### What you will do
Every record that follows should be written out again without any change.

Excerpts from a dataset
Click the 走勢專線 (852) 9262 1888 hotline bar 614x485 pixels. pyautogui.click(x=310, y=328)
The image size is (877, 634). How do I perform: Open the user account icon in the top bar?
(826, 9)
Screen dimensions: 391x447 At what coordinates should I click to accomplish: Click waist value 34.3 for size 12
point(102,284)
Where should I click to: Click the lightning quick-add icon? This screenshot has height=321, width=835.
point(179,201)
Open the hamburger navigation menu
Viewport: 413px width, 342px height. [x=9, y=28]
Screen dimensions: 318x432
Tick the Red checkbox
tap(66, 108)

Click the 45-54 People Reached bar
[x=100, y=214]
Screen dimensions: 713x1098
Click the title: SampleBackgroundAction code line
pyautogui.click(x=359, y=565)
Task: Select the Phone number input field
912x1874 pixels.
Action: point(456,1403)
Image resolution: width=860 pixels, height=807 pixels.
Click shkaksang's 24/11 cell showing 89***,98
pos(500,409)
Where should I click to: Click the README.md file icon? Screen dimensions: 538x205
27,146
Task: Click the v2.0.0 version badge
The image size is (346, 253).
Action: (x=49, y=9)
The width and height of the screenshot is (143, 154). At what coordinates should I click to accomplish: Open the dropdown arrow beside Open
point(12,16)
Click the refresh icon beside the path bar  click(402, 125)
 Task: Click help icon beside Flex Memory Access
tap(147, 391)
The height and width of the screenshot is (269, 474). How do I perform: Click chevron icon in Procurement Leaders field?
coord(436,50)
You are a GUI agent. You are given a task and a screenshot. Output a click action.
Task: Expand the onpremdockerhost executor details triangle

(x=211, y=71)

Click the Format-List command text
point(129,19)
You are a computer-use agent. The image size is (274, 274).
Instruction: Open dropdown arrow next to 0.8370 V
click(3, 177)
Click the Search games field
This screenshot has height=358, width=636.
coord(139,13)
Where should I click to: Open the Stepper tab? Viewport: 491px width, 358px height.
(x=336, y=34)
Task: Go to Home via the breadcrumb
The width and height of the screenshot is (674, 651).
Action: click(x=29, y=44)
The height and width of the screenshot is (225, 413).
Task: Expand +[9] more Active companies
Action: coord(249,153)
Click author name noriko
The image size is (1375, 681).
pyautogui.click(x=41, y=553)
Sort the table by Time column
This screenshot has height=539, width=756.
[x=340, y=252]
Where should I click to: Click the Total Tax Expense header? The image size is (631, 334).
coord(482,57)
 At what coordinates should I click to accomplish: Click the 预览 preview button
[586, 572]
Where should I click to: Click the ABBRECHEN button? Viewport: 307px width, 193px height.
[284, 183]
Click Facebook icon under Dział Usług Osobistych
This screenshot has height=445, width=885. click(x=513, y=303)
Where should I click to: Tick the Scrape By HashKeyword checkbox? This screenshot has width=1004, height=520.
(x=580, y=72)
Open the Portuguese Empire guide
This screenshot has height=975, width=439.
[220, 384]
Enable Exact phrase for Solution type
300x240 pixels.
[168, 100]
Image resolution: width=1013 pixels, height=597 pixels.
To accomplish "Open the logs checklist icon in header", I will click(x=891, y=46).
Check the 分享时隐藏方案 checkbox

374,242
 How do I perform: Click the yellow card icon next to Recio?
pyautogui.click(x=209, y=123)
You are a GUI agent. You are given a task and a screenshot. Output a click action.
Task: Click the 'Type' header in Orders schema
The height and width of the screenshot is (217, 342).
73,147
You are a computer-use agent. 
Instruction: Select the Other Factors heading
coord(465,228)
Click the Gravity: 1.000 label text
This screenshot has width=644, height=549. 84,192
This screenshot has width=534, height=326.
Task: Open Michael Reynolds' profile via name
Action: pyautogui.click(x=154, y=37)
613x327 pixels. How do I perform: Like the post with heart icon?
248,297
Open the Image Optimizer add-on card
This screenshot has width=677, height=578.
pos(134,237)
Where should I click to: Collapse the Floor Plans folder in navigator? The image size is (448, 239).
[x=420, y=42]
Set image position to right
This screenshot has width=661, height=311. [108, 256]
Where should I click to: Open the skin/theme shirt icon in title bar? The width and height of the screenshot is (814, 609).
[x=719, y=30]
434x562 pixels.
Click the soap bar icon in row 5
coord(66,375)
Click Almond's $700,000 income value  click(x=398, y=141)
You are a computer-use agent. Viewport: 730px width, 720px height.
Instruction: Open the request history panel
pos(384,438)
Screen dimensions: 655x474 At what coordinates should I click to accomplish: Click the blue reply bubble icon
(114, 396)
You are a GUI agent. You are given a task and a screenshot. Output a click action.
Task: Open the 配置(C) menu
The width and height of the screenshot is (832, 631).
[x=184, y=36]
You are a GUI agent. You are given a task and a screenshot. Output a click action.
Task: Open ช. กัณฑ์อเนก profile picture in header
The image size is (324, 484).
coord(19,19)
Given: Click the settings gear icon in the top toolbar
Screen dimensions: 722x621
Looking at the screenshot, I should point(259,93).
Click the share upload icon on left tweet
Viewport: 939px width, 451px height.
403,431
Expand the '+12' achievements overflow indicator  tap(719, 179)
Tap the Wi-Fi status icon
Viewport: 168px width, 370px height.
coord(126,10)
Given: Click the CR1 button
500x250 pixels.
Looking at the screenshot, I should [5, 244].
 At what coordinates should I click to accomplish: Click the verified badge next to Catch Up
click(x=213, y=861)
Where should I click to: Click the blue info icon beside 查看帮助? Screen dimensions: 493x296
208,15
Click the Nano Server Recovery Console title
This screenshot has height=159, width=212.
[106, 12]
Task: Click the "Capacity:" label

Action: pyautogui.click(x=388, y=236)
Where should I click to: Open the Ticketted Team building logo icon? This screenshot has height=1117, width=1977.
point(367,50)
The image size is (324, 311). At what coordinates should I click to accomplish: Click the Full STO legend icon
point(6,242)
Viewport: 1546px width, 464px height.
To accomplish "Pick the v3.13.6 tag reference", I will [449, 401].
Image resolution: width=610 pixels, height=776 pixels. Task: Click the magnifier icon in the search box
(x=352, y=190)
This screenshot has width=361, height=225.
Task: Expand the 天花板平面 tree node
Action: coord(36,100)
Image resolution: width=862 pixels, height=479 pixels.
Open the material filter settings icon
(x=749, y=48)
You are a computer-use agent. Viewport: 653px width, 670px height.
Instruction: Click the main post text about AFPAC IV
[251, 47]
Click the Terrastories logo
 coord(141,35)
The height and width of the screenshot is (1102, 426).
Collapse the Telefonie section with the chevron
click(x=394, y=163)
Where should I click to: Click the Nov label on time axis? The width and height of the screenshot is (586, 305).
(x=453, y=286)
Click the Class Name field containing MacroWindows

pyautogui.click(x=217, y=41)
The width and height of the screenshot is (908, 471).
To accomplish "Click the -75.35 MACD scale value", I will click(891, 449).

### Completed task
Click the 走勢專線 (852) 9262 1888 hotline bar 614x485 pixels. pyautogui.click(x=310, y=328)
The image size is (877, 634). How do I perform: Open the user account icon in the top bar?
(826, 9)
Screen dimensions: 391x447 At what coordinates should I click to accomplish: Click waist value 34.3 for size 12
point(102,284)
Where should I click to: Click the lightning quick-add icon? This screenshot has height=321, width=835.
point(179,201)
Open the hamburger navigation menu
Viewport: 413px width, 342px height. [x=9, y=28]
Screen dimensions: 318x432
Tick the Red checkbox
tap(66, 108)

Click the 45-54 People Reached bar
[x=100, y=214]
Screen dimensions: 713x1098
Click the title: SampleBackgroundAction code line
pyautogui.click(x=359, y=565)
Task: Select the Phone number input field
912x1874 pixels.
Action: point(456,1403)
Image resolution: width=860 pixels, height=807 pixels.
Click shkaksang's 24/11 cell showing 89***,98
pos(500,409)
Where should I click to: Click the README.md file icon? Screen dimensions: 538x205
27,146
Task: Click the v2.0.0 version badge
The image size is (346, 253).
Action: (x=49, y=9)
The width and height of the screenshot is (143, 154). At what coordinates should I click to accomplish: Open the dropdown arrow beside Open
point(12,16)
Click the refresh icon beside the path bar  click(402, 125)
 Task: Click help icon beside Flex Memory Access
tap(147, 391)
The height and width of the screenshot is (269, 474). How do I perform: Click chevron icon in Procurement Leaders field?
coord(436,50)
You are a GUI agent. You are given a task and a screenshot. Output a click action.
Task: Expand the onpremdockerhost executor details triangle

(x=211, y=71)

Click the Format-List command text
point(129,19)
You are a computer-use agent. The image size is (274, 274).
Instruction: Open dropdown arrow next to 0.8370 V
click(3, 177)
Click the Search games field
This screenshot has height=358, width=636.
coord(139,13)
Where should I click to: Open the Stepper tab? Viewport: 491px width, 358px height.
(x=336, y=34)
Task: Go to Home via the breadcrumb
The width and height of the screenshot is (674, 651).
Action: click(x=29, y=44)
The height and width of the screenshot is (225, 413).
Task: Expand +[9] more Active companies
Action: coord(249,153)
Click author name noriko
The image size is (1375, 681).
pyautogui.click(x=41, y=553)
Sort the table by Time column
This screenshot has height=539, width=756.
[x=340, y=252]
Where should I click to: Click the Total Tax Expense header? The image size is (631, 334).
coord(482,57)
 At what coordinates should I click to accomplish: Click the 预览 preview button
[586, 572]
Where should I click to: Click the ABBRECHEN button? Viewport: 307px width, 193px height.
[284, 183]
Click Facebook icon under Dział Usług Osobistych
This screenshot has height=445, width=885. click(x=513, y=303)
Where should I click to: Tick the Scrape By HashKeyword checkbox? This screenshot has width=1004, height=520.
(x=580, y=72)
Open the Portuguese Empire guide
This screenshot has height=975, width=439.
[220, 384]
Enable Exact phrase for Solution type
300x240 pixels.
[168, 100]
Image resolution: width=1013 pixels, height=597 pixels.
To accomplish "Open the logs checklist icon in header", I will click(x=891, y=46).
Check the 分享时隐藏方案 checkbox

374,242
 How do I perform: Click the yellow card icon next to Recio?
pyautogui.click(x=209, y=123)
You are a GUI agent. You are given a task and a screenshot. Output a click action.
Task: Click the 'Type' header in Orders schema
The height and width of the screenshot is (217, 342).
73,147
You are a computer-use agent. 
Instruction: Select the Other Factors heading
coord(465,228)
Click the Gravity: 1.000 label text
This screenshot has width=644, height=549. 84,192
This screenshot has width=534, height=326.
Task: Open Michael Reynolds' profile via name
Action: pyautogui.click(x=154, y=37)
613x327 pixels. How do I perform: Like the post with heart icon?
248,297
Open the Image Optimizer add-on card
This screenshot has width=677, height=578.
pos(134,237)
Where should I click to: Collapse the Floor Plans folder in navigator? The image size is (448, 239).
[x=420, y=42]
Set image position to right
This screenshot has width=661, height=311. [108, 256]
Where should I click to: Open the skin/theme shirt icon in title bar? The width and height of the screenshot is (814, 609).
[x=719, y=30]
434x562 pixels.
Click the soap bar icon in row 5
coord(66,375)
Click Almond's $700,000 income value  click(x=398, y=141)
You are a computer-use agent. Viewport: 730px width, 720px height.
Instruction: Open the request history panel
pos(384,438)
Screen dimensions: 655x474 At what coordinates should I click to accomplish: Click the blue reply bubble icon
(114, 396)
You are a GUI agent. You are given a task and a screenshot. Output a click action.
Task: Open the 配置(C) menu
The width and height of the screenshot is (832, 631).
[x=184, y=36]
You are a GUI agent. You are given a task and a screenshot. Output a click action.
Task: Open ช. กัณฑ์อเนก profile picture in header
The image size is (324, 484).
coord(19,19)
Given: Click the settings gear icon in the top toolbar
Screen dimensions: 722x621
Looking at the screenshot, I should point(259,93).
Click the share upload icon on left tweet
Viewport: 939px width, 451px height.
403,431
Expand the '+12' achievements overflow indicator  tap(719, 179)
Tap the Wi-Fi status icon
Viewport: 168px width, 370px height.
coord(126,10)
Given: Click the CR1 button
500x250 pixels.
Looking at the screenshot, I should [5, 244].
 At what coordinates should I click to accomplish: Click the verified badge next to Catch Up
click(x=213, y=861)
Where should I click to: Click the blue info icon beside 查看帮助? Screen dimensions: 493x296
208,15
Click the Nano Server Recovery Console title
This screenshot has height=159, width=212.
[106, 12]
Task: Click the "Capacity:" label

Action: pyautogui.click(x=388, y=236)
Where should I click to: Open the Ticketted Team building logo icon? This screenshot has height=1117, width=1977.
point(367,50)
The image size is (324, 311). At what coordinates should I click to accomplish: Click the Full STO legend icon
point(6,242)
Viewport: 1546px width, 464px height.
To accomplish "Pick the v3.13.6 tag reference", I will [449, 401].
Image resolution: width=610 pixels, height=776 pixels. Task: Click the magnifier icon in the search box
(x=352, y=190)
This screenshot has width=361, height=225.
Task: Expand the 天花板平面 tree node
Action: coord(36,100)
Image resolution: width=862 pixels, height=479 pixels.
Open the material filter settings icon
(x=749, y=48)
You are a computer-use agent. Viewport: 653px width, 670px height.
Instruction: Click the main post text about AFPAC IV
[251, 47]
Click the Terrastories logo
 coord(141,35)
The height and width of the screenshot is (1102, 426).
Collapse the Telefonie section with the chevron
click(x=394, y=163)
Where should I click to: Click the Nov label on time axis? The width and height of the screenshot is (586, 305).
(x=453, y=286)
Click the Class Name field containing MacroWindows

pyautogui.click(x=217, y=41)
The width and height of the screenshot is (908, 471).
To accomplish "Click the -75.35 MACD scale value", I will click(891, 449).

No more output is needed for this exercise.